Autre terroir, autre démarche. Pierry, village classé premier cru adossé à la côte des Blancs. L’historique maison Mandois, née en 1735 et encore familiale, y possède un vignoble de 40 hectares réparti entre douze villages, et composé à 70 % de chardonnay. Sa spécificité ? Un clos d’1,5 hectare autour de la propriété, planté en pinot meunier. « Au début des années 2000, nous avons voulu élaborer un vin dédié à l’après repas. Après plusieurs années de travail, nous avons réalisé que seul le clos donnait le résultat attendu », raconte Claude Mandois. En s’appuyant sur un millésime 2004 idéal pour cette petite parcelle, l’équipe de Claude Mandois s’acharne à ne retenir que 4 000 kilos parmi les meilleurs raisins du clos, à maturité parfaite, et à élaborer un vin qui devait vieillir dix ans en cave. Ce long travail dans les caves a permis au bien nommé Clos Mandois, millésime 2004, d’acquérir une complexité unique, habillée sous une robe or profond, et de s’offrir une place singulière parmi les grands vins de champagne. Proche de la rupture, ce millésime, produit à hauteur de 3 500 bouteilles, sera remplacé d’ici au printemps 2019, par le 2008.

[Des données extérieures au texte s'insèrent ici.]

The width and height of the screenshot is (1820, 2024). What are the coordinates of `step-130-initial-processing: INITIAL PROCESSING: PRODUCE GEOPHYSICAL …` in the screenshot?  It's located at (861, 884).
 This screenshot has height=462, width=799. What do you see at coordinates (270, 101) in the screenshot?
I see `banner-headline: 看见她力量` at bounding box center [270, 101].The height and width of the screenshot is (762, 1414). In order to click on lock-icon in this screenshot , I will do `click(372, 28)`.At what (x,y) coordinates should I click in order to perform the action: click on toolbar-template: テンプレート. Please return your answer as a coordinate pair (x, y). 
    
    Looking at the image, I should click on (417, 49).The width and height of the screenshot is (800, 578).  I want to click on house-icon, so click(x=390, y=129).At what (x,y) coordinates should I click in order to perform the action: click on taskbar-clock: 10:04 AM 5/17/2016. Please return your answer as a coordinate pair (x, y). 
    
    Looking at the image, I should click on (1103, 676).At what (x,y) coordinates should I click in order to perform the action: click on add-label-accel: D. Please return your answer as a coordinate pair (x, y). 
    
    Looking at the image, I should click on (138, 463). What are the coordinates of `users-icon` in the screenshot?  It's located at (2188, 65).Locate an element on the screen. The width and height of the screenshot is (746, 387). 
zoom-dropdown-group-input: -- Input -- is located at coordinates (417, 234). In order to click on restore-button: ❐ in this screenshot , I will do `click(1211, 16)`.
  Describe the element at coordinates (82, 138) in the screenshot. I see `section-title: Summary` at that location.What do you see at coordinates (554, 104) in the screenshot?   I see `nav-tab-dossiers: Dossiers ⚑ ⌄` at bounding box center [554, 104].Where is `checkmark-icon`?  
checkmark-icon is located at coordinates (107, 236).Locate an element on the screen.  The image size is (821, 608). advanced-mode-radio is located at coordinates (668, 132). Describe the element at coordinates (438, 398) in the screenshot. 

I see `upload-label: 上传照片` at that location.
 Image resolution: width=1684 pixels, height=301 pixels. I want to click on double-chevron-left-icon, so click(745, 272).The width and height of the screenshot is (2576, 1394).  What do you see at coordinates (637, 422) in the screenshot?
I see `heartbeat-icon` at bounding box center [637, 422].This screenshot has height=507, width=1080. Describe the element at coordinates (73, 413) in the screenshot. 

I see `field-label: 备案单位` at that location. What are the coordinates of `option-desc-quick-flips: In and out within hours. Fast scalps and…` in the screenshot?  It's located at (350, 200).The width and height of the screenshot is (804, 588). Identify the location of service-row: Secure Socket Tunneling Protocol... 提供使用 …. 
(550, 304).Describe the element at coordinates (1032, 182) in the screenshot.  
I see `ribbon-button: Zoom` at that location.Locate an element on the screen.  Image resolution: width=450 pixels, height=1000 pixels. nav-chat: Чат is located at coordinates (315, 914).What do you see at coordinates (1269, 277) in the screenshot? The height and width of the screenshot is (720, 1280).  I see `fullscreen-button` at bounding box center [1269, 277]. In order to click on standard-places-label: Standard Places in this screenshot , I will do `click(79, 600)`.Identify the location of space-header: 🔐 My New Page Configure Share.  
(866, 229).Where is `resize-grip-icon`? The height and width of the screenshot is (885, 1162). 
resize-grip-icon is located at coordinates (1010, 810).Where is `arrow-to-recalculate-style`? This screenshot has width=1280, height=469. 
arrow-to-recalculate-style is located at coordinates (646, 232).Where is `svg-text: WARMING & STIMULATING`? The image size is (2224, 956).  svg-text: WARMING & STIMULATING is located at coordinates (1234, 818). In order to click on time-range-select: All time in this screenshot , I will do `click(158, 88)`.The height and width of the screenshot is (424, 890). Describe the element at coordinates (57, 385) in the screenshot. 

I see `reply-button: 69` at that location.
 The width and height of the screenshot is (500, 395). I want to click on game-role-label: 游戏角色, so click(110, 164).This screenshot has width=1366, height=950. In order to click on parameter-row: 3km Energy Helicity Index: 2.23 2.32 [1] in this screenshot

En profitant d’une année 2005 idéale, et dans la lignée de la tendance champenoise à élaborer des vins à la bourguignonne, c’est à dire en parcelles, la maison Colin a imaginé une cuvée spéciale portant le nom des deux vieilles vignes qui la composent, au cœur de son terroir premier cru, à Vertus : les Prôles et Chétivins. « Pour laisser une grande force d’expression à ces vignes, plantées dans les année 60 et qui nécessitent une récolte exigeante, nous avons souhaité faire de ce blanc de blancs une cuvée extra-brut », explique Romain Colin. Et pour lui offrir cette robe or aux reflets bronze, et cette grande complexité – fleurs blanches et viennoiseries au nez, notes torréfiées et citronnées en bouche –, la maison lui a imposé un vieillissement de 10 ans dans la fraîcheur de ses caves. En résulte un superbe champagne d’apéritif ou de gastronomie, finement équilibré. Rare – entre 2 000 et 4 000 bouteilles selon les millésimes –, cette cuvée est reproduite quand le millésime s’y prête : le 2006 prendra le relais d’ici à l’été 2019, puis suivra le 2008.
Cette année 2005 a également inspiré Pierre Gonet, le responsable technique de la maison Philippe Gonet. En cas de grand millésime, Philippe Gonet réalise en effet une cuvée ultra-confidentielle – 2 700 bouteilles : Belemnita. Ce blanc de blancs, issu des chardonnays grand cru du Mesnil-sur-Orge au style tendu et épuré, doit son nom au terme latin de la craie du terroir du Mesnil sédimentée lors de l’ère tertiaire. Vieilli 5 ans dans les caves de la maison, voire davantage, présente une un nez parsemé d’arômes de miel, de noisette et d’amande grillée, et offre une bouche longue aux nuances d’agrumes. Capable de vieillir encore, Belemnita 2005 peut se montrer plus surprenante encore et dévoiler la puissance de son terroir minéral lorsqu’elle est carafée et dégustée à 12°. Sur un carpaccio de truffe et Saint Jacques, cette cuvée rare est tout bonnement divine.